On vote pour celles et ceux qu'on aime bien, celles et ceux qu'on déteste le moins. On vote même parfois pour un projet ou un programme, malgré le fait que personne n'ait la moindre idée aujourd'hui de ce que le département sera demain. On vient à la soirée alors que ça fait bien longtemps qu'on a arrêté de croire aux lendemains qui chantent. Et puis la chanson, on commence à la connaître. Mais on a résisté à la tentation de rester au fond de son lit avec un bon livre. Et on a résisté aux mauvaises pensées : Seigneur, faites que tout ça se casse la gueule pour de bon, et qu'on en finisse. Parce qu'on est bonne fille, bon garçon. On y croit quand même un peu, on accompagne une copine pour lui donner le courage de sortir de l'isolement en se glissant dans l'isoloir, on se laisse bercer par les grands mots - la République, la démocratie, le je-suis-charlie, et tout ce qui s'essuie. Seulement, regardons la vérité en face : ça fait déjà un moment que ces grands mots nous bercent trop près du mur. C'est donc un peu sonnés qu'on vote, avec l'idée de ne pas regretter après, comme avec ces coups d'un soir qui nous foutent la honte au matin vu qu'on est déjà mariée / décuitée / pas si branchée que ça sodomie finalement (rayez l'émotion inutile). Résultat ? A peine les bulletins et nos âmes dépouillés, voilà que nos édiles se précipitent pour décider qu'au 2e tour, il n'y aura qu'une possibilité « à gauche ». C'est le cas en Seine-Saint-Denis pour Bagnolet, Aubervilliers, Saint-Denis. Je n'entrerai pas ici dans les débats un peu vains sur la gauchitude réelle ou supposée de l'un ou de l'autre. Les anathèmes ne sont pas ma tasse de thé. Mais mes oreilles sont en passe de saturer à force d'entendre les éructations indignées de mes camarades et voisins. Imaginez le chagrin de certains de mes amis contraints de voter pour un socialiste qu'ils jugent responsables de la chute de leur ville après, disons, 70 ans de gestion démocratique au lait de coco. Imaginez la peine de mes amis socialistes obligés de voter pour des communistes apôtres de Staline, sans parler de Georges Marchais qui portait bien mal son nom vu que le marché, lui, a toujours raison. [En même temps on a Monsieur Hollande président de la France et pas de Monsieur France président de la Hollande. Voyez que l'Europe, c'est quand même approximatif au plan lexical.]
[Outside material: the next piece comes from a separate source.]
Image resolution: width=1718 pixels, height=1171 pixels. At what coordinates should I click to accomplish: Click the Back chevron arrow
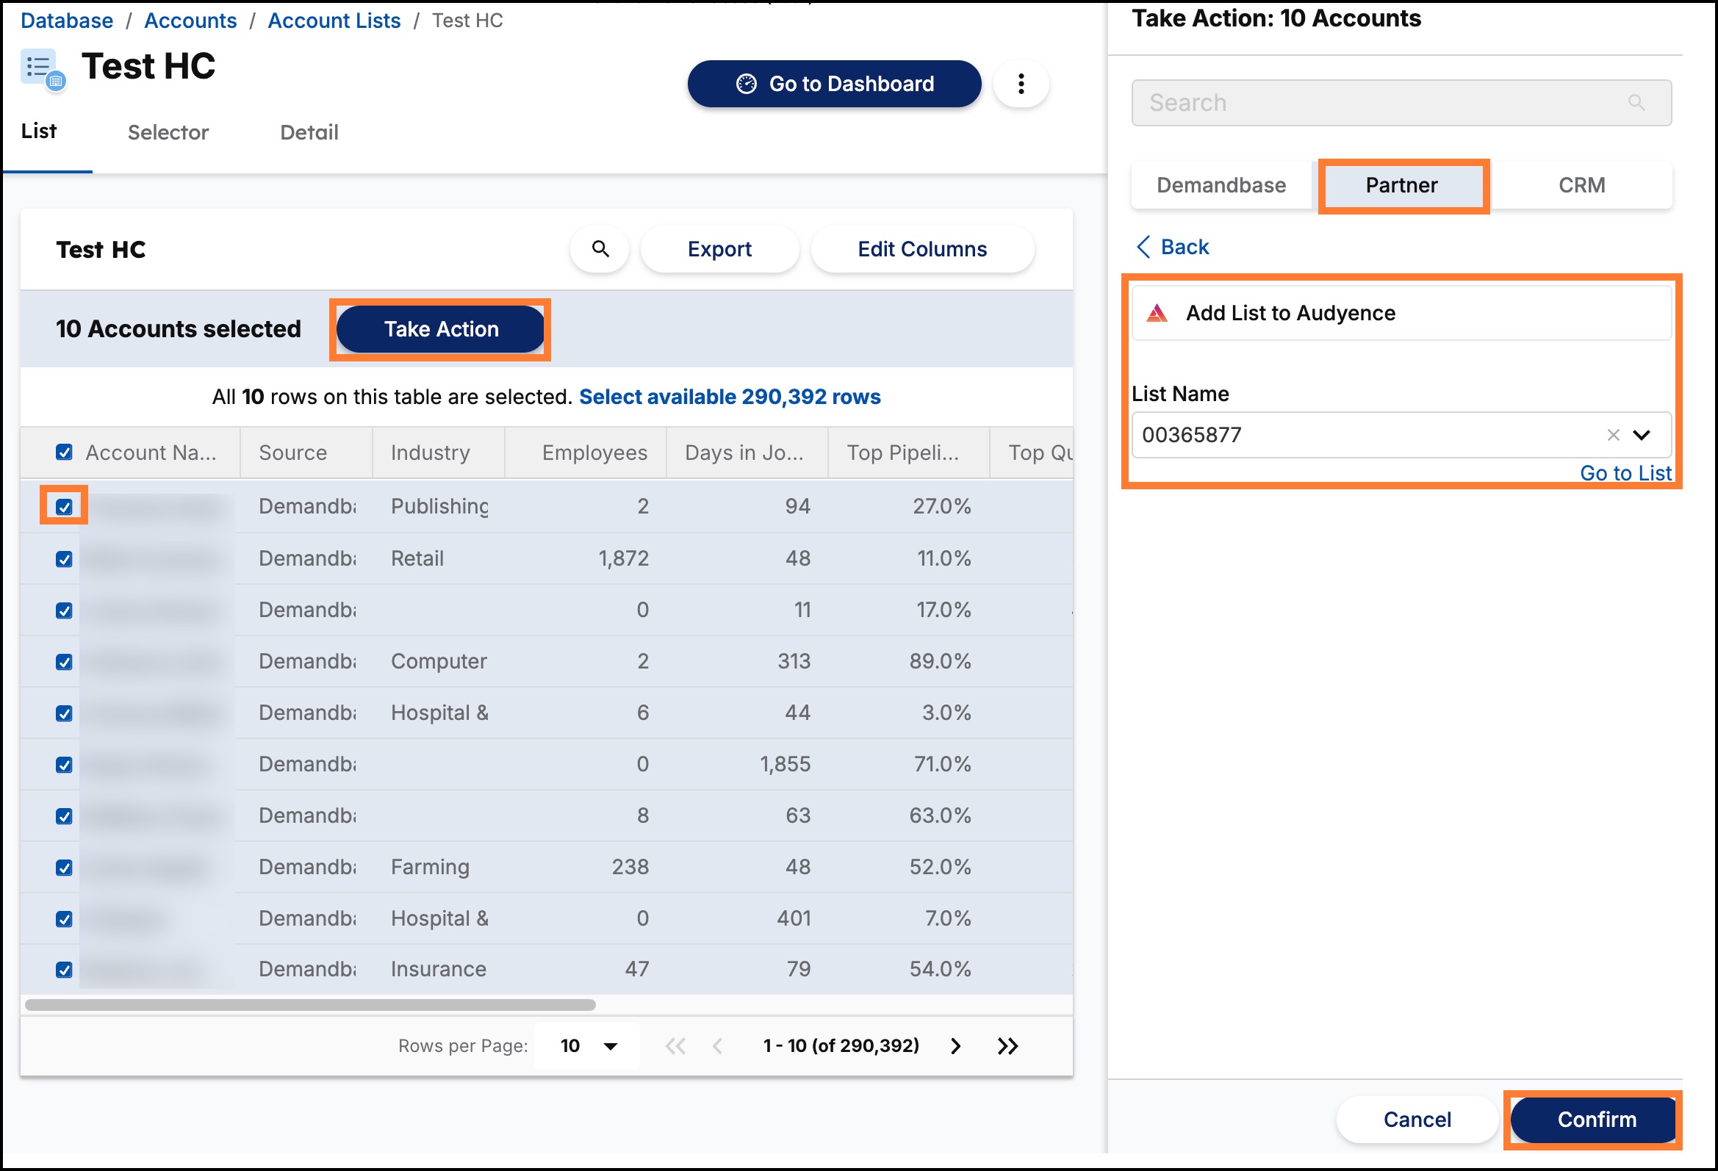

Quoi qu'il en soit, je comprends leur surprise à toutes et à tous quand leur libre arbitre est jeté aux orties par un collectif de meilleurs ennemis qui se sont réunis lundi pour se répartir les places en espérant que leur appel au rassemblement contre la droite paraîtrait logique en dépit du fait qu'il n'a ni queue, ni tête, ni organe central entre le deux à part celui du Parti. On n'a aucune triangulaire en Seine-Saint-Denis. Je dis bien aucune. Dimanche prochain, dans mon canton, c'est comme si on me demandait de voter pour le roi, ou pour la folle au shampooing qui dit « Allô quoi ! » dans une émission de téléréalité avant de poignarder son chéri par inadvertance.
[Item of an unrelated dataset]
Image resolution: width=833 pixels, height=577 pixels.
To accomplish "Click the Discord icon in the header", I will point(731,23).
Je souhaite pourtant ardemment que le binôme Front de gauche Dominique Dellac et Pierre Laporte (qui ouvre je l'espère sur un avenir radieux) mette une branlée au FN à Tremblay, mais je ne peux rien pour eux dans mon canton. Je suis de tout cœur avec celles et ceux qui affrontent la droite, mais ça ne sert strictement à rien là où je vis. Enfin, je voudrais vraiment que le département ne bascule pas du côté obscur de la force, mais j'ai un peu peur que ces incantations de dernière minute n'aient l'effet contraire à celui escompté.

Entendons-nous bien. J'aime ces appels à l'union. J'aime ces gens qui se tapent dans le dos et partagent leurs logos comme si c'était des cartes Pokemon. Mais comment dire... ? Si je me fie à la colère de mes amis, j'ai un peu peur que ma joie soit de courte durée.